Don't really know where this post should go so decided that it would be here !!

Wild camped last weekend on the B6270, Kirkby Stephen - Richmond and a little West of Keld we chose a lovely place to spend the night, it even had its own running water.

The GPS co-ordinates are 54 degrees 25'38.19N and 2 degrees 16'41.15W.
Viewed on Google the site was obviously photographed in winter.

I hope this is of some use to anyone touring that area. The Wharfedale area was just beautiful although for a first trip out in the new/old van the roads could have been a little wider in places, all good experience though 8O 

Norman.


----------



## Tucano (Jun 9, 2006)

bump


----------



## johnthompson (Jul 29, 2010)

Just been along the A685 Tebay to Kirby Stephen this morning. It was Appleby horse fair last week and there were plenty of places along the roadside where the grass has been eaten away by horses. As far as I am concerned that is OK 

However at most of these places there were piles of full bin bags abandoned and we even saw two discarded gas bottles right on the edge of the road. There is excuse for this behaviour as most of these people have houses to return to or are on "Traveller Sites" where there are disposal facilities.

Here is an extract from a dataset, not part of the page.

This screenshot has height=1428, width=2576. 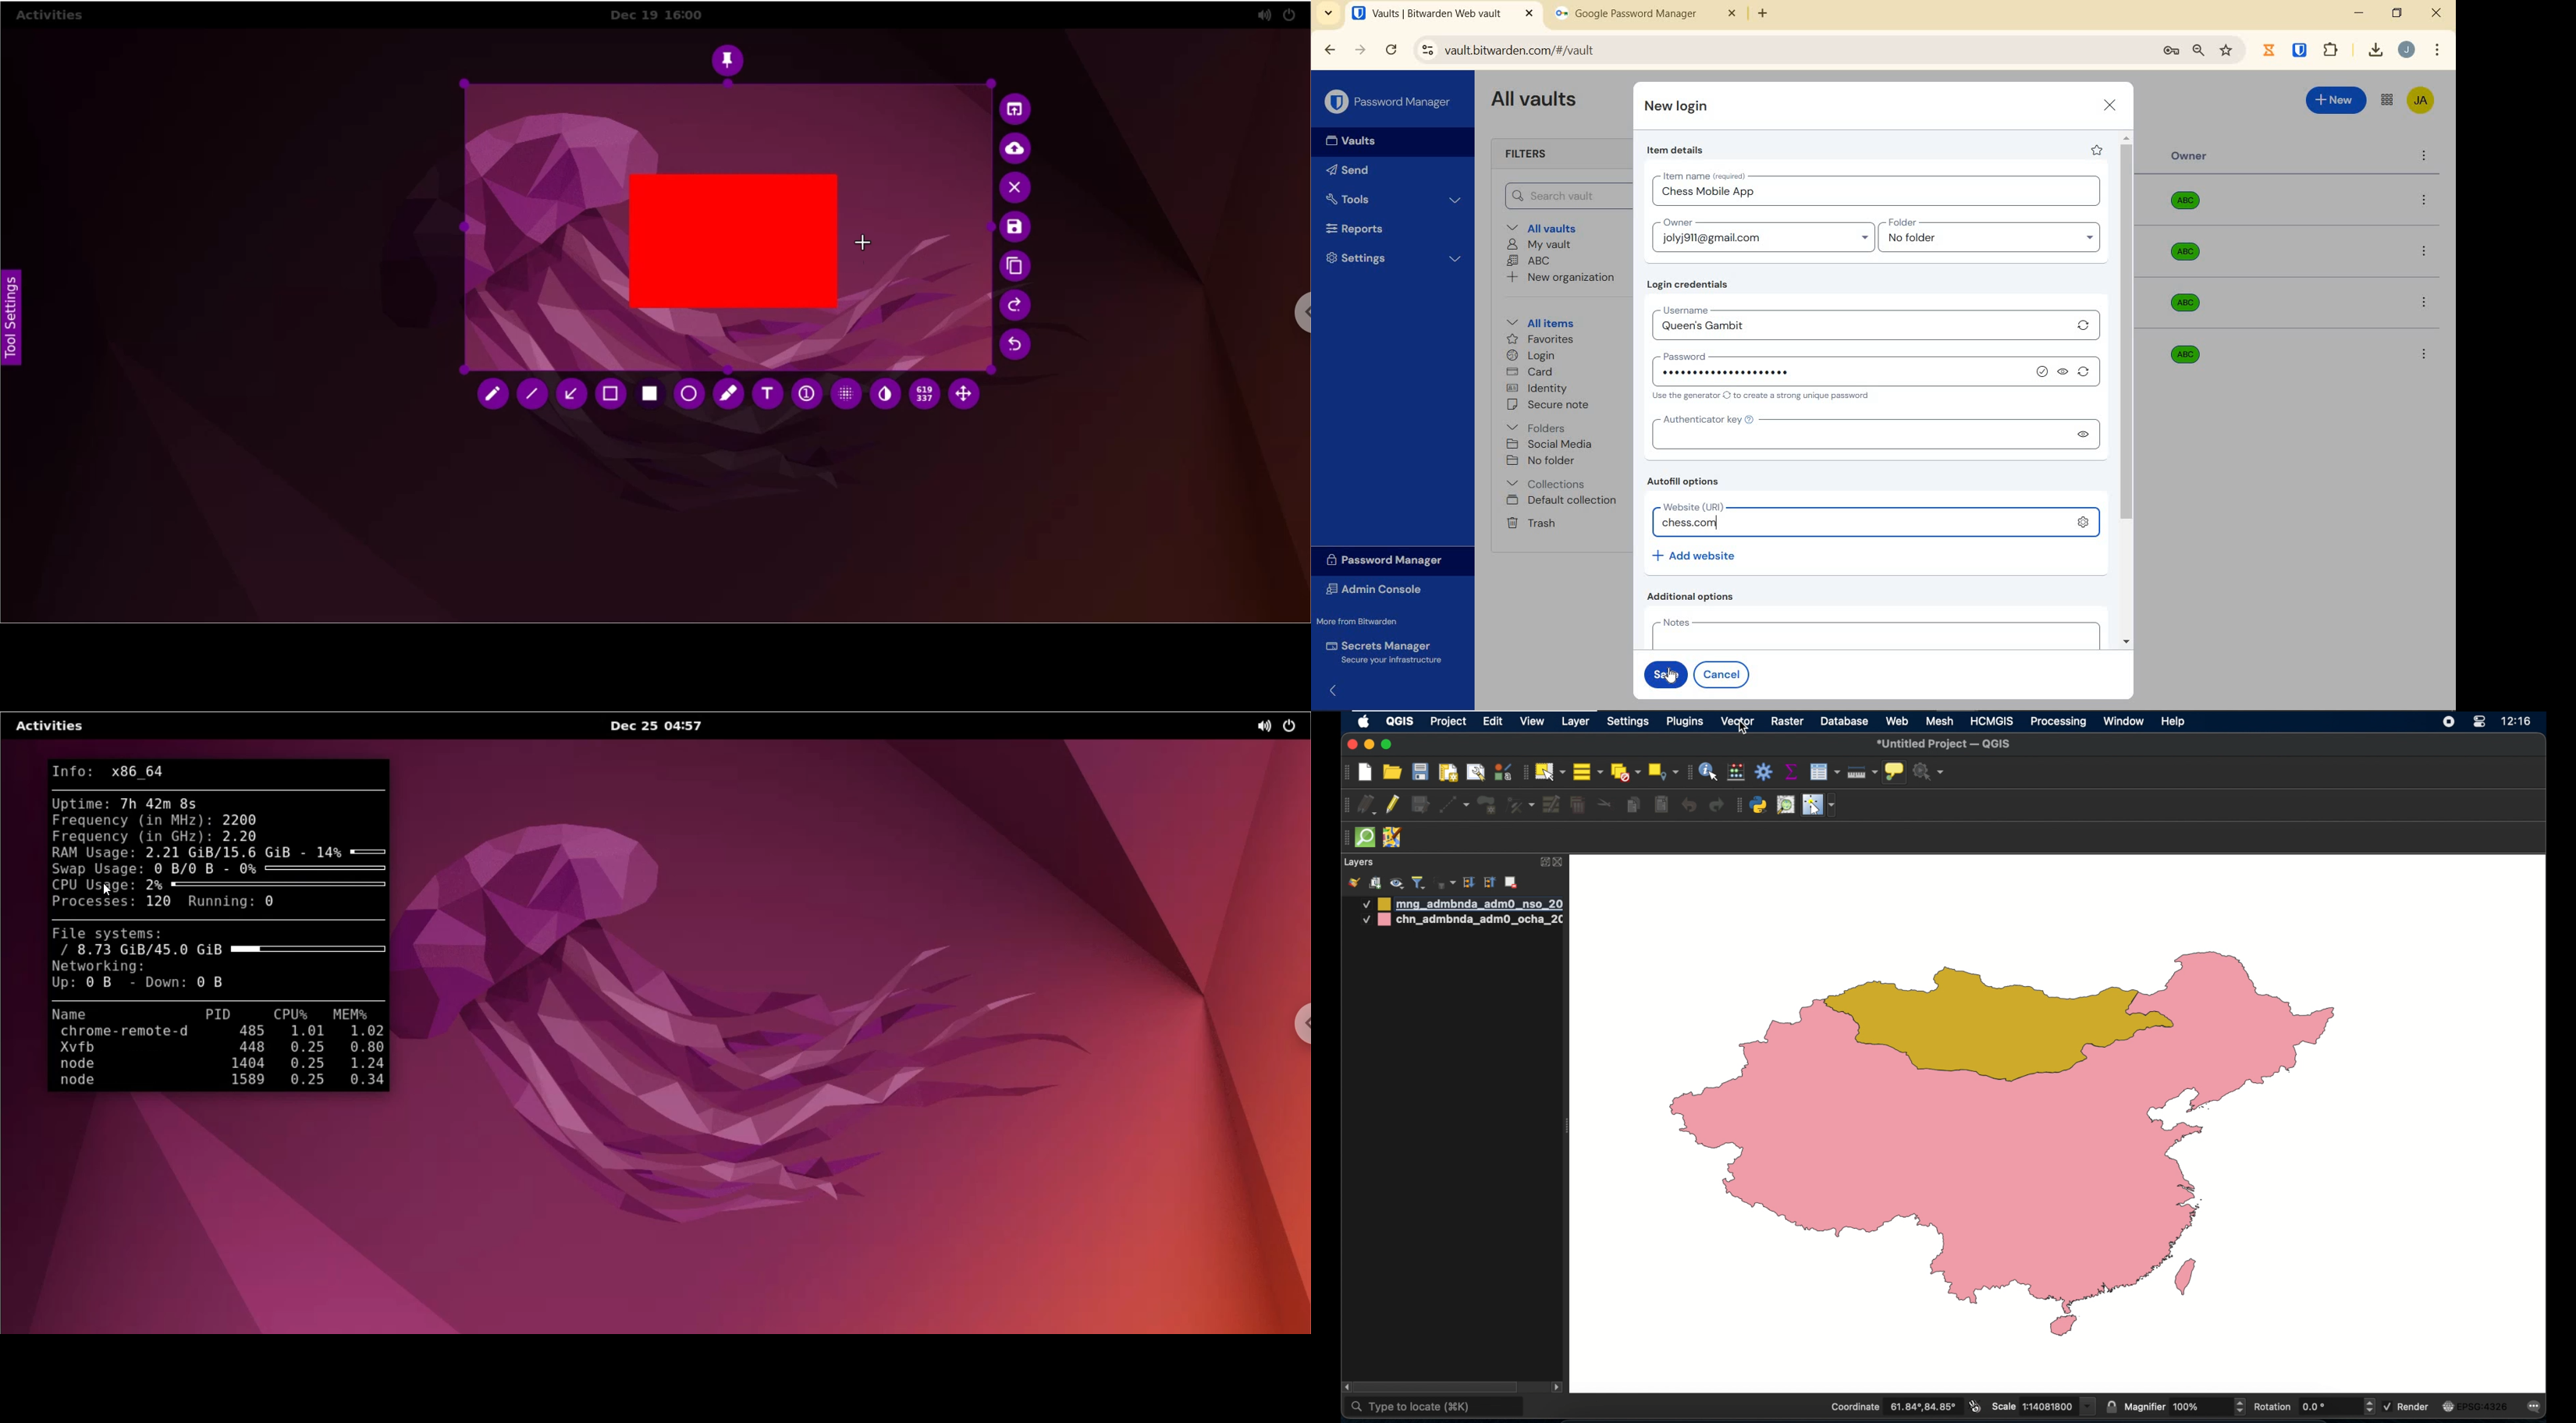 I want to click on messages, so click(x=2537, y=1408).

These so called "travellers" make life difficult for the rest of us to find a place to overnight during the rest of the year because of their behaviour.


----------



## babyrhino (Oct 19, 2006)

Pandora's Box.

Find a nice place and keep it to yourself otherwise it will be ruined forever and local opinion will turn sour.

Just a thought.

Brian


----------



## 747 (Oct 2, 2009)

babyrhino said:


> Pandora's Box.
> 
> Find a nice place and keep it to yourself otherwise it will be ruined forever and local opinion will turn sour.
> 
> ...


I have nearly 3,000 places as POI's on my satnav because people shared.

Thanks Tucano, if you need any help for a particular area, give me a shout.


----------



## aldra (Jul 2, 2009)

I expect the horse fair provides welcome revenue to the area as it is a firmly fixed tradition

Now I don't condone the leaving of rubbish but is it also tradition that the local council collects it?

hence leaving at the side of the road?
Just a thought
Aldra


----------



## johnthompson (Jul 29, 2010)

aldra said:


> I expect the horse fair provides welcome revenue to the area as it is a firmly fixed tradition
> 
> Now I don't condone the leaving of rubbish but is it also tradition that the local council collects it?
> 
> ...


In and around Appleby the authorites do provide facilities. I am talking about litter on roads miles away from the event. There is no excuse for dumping a gas cylinder just because it is empty at any time.


----------